Making Sense of the Medicaid Access Rule: What It Means for States, Providers, and the Direct Care Workforce
In May 2024, CMS finalized the Medicaid Access Rule — a landmark regulation designed to improve transparency, strengthen oversight, and expand access across Medicaid services. While it covers a broad set of changes, one provision in particular has the potential to reshape how policy is made at the state level: the requirement to create Interested Parties Advisory Groups (IPAGs) that include direct care workers (DCWs) and consumers.
For the first time, the federal government is requiring states to bring the workforce to the table in rate-setting and access decisions.

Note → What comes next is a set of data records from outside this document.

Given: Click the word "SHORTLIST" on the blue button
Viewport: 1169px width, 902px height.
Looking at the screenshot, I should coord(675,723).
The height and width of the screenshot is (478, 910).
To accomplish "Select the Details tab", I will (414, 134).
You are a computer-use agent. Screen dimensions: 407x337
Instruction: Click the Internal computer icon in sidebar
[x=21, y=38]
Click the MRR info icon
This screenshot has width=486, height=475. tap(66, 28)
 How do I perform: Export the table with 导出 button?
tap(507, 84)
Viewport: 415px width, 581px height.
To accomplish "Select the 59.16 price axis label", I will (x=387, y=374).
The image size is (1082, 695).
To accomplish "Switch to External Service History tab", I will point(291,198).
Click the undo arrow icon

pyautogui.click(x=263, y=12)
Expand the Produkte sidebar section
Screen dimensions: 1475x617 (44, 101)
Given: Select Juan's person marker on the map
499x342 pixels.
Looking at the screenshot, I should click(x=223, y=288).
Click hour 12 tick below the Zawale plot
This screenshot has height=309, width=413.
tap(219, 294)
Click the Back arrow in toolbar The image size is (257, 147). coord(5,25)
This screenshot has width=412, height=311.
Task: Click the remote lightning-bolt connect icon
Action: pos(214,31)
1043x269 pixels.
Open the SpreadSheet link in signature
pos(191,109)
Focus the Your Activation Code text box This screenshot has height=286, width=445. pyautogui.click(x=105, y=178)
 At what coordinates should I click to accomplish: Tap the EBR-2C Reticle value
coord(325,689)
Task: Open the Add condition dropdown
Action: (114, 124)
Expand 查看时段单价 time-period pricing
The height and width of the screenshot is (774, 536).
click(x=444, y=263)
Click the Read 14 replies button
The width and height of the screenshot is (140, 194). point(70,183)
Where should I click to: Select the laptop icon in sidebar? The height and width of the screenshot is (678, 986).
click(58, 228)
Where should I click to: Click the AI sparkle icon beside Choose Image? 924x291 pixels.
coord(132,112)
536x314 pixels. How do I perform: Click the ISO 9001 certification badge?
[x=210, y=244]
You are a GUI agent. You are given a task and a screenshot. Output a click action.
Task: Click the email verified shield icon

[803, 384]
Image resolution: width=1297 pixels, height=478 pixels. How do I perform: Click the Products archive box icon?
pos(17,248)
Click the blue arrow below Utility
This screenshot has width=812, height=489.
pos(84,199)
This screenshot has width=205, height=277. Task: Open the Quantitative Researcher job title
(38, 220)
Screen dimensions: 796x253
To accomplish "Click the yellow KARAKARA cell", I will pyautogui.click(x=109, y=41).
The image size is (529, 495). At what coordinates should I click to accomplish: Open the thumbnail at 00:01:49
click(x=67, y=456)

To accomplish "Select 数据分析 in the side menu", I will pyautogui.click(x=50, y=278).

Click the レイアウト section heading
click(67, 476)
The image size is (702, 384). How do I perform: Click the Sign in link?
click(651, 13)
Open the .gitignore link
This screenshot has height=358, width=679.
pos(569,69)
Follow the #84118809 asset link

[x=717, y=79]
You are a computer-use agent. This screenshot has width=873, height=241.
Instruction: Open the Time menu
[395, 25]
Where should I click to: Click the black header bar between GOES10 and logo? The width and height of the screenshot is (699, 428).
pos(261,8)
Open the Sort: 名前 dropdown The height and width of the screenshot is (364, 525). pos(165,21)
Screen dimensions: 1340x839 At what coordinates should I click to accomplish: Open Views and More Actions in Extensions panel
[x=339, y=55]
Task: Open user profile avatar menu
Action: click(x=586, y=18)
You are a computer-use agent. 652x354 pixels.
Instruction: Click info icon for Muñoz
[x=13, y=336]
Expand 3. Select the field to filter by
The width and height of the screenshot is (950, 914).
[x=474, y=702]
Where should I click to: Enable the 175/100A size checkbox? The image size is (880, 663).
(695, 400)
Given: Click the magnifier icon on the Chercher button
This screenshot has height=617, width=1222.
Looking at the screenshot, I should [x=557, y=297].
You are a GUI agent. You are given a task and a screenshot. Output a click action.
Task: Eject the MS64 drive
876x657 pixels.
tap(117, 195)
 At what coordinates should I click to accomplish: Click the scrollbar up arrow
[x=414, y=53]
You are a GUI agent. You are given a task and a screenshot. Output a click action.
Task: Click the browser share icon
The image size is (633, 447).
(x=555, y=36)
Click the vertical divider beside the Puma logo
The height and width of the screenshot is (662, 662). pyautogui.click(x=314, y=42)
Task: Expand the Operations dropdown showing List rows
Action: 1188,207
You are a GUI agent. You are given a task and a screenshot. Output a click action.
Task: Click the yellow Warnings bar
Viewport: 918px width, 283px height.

What Is the Medicaid Access Rule?
The Access Rule is CMS’s effort to ensure that Medicaid beneficiaries can actually obtain the services they are entitled to. It strengthens state accountability in three areas:
Payment Adequacy and Transparency – States must publish payment rates for certain services and justify them against cost data.
Oversight of Access – New requirements for monitoring wait times, provider participation, and network adequacy.
Stakeholder Engagement – Establishment of IPAGs to bring consumers, family caregivers, providers, and direct care workers into the policy process.
Source: Centers for Medicare & Medicaid Services (CMS), Medicaid Access Rule Final Rule, 2024.
The New Advisory Group Requirement
The rule requires every state Medicaid agency to:
Establish an Interested Parties Advisory Group (IPAG).
Ensure membership includes direct care workers, consumers, family caregivers, and providers.
Use these groups to inform rate setting, access monitoring, and program design.
This marks a significant shift. Traditionally, states have relied on provider associations, managed care organizations, or consumer advocates for input. Now, frontline workers must be formally included.
Why This Matters for States
States will need to:
Recruit and retain diverse worker voices — ensuring the group reflects different job roles (home care, residential aides, DSPs, CNAs), demographics, and geographies.
Provide support — compensation for time, travel stipends, translation/language access, disability accommodations, and flexible scheduling.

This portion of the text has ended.